An electric robotic exoskeleton that allows wheelchair users to walk and climb stairs unaided went on sale this week and offer an exciting future alternative to electric cars.
Electric bionic legs
Rex, the Robotic Exoskeleton, is a pair of robotic legs worn outside the body that enables its user to stand up, walk, move sideways, turn around, go up and down steps as well as walk on ramps and slopes.
The Scottish inventors of Rex, Richard Little and Robert Irving, both have mothers who use wheelchairs, and when Robert Irving was diagnosed with Multiple Sclerosis, he understood that he might also need to use a wheelchair one day.
The two designers, now based in New Zealand, decided that they would work together to develop a realistic standing and walking alternative to wheelchairs.
The Rex bionic legs currently cost around £100,000 to buy.

-- -- --

TASK 1:
Do these statements agree with the Rex exoskeleton article? Answer yes or no for each, quoting the words of the article that decide it.
(a) Rex lets its user move sideways.
(b) The two inventors of Rex are now based in Scotland.
(c) Richard Little was diagnosed with Multiple Sclerosis.
TASK 2:
Can you retype the Rex exoskeleton article word for word, starting at "An electric robotic" and ending at "alternative to wheelchairs."?
TASK 3:
How might the Rex exoskeleton article go on after its final sentence? Write the next part of it.
None of the entries has any bearing on the Rex exoskeleton article.

-- -- --

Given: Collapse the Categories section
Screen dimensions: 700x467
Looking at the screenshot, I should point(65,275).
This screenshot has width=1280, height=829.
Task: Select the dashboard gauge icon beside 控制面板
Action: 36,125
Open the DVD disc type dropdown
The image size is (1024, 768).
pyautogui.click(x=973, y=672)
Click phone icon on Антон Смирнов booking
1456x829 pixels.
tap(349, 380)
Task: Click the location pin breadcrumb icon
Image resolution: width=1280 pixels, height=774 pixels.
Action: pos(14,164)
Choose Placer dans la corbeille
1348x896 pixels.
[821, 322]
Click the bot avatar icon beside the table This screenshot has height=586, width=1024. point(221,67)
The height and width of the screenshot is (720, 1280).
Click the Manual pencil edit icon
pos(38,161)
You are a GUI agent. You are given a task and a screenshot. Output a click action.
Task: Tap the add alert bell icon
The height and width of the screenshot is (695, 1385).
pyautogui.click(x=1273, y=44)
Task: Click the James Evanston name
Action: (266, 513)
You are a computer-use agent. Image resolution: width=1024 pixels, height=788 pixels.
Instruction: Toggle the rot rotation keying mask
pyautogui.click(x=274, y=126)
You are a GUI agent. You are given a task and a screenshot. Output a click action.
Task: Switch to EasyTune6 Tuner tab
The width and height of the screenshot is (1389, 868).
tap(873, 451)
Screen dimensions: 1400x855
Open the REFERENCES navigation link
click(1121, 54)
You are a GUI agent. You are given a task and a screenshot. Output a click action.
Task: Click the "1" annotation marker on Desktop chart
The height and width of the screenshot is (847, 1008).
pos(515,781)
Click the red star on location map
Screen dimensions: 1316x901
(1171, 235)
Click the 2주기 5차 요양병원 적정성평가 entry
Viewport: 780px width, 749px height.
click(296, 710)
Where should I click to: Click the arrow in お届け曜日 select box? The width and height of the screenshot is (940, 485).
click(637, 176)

-- -- --

WRITTEN RESPONSE 1:
(a) Yes: "enables its user to stand up, walk, move sideways"
(b) No: "The two designers, now based in New Zealand"
(c) No: "when Robert Irving was diagnosed with Multiple Sclerosis"

WRITTEN RESPONSE 2:
An electric robotic exoskeleton that allows wheelchair users to walk and climb stairs unaided went on sale this week and offer an exciting future alternative to electric cars.
Electric bionic legs
Rex, the Robotic Exoskeleton, is a pair of robotic legs worn outside the body that enables its user to stand up, walk, move sideways, turn around, go up and down steps as well as walk on ramps and slopes.
The Scottish inventors of Rex, Richard Little and Robert Irving, both have mothers who use wheelchairs, and when Robert Irving was diagnosed with Multiple Sclerosis, he understood that he might also need to use a wheelchair one day.
The two designers, now based in New Zealand, decided that they would work together to develop a realistic standing and walking alternative to wheelchairs.

WRITTEN RESPONSE 3:
Electric vehicles as personal transport
The future of electric vehicles is widely assumed to be the car, but there are few reasons why the design of personal transport need follow existing conventions when the use of internal combustion engine is no longer widespread.
We have grown accustomed to cars equipped with all manner of features, all of which add weight that dramatically limits the range of current electric cars.
A spokesperson for the Environmental Transport Association (ETA) said: “At present, electric vehicle technology is better suited to lightweight applications such as bicycles and quadricycles, but this bionic exoskeleton developed specifically for wheelchair users offers a new avenue for designers to explore.”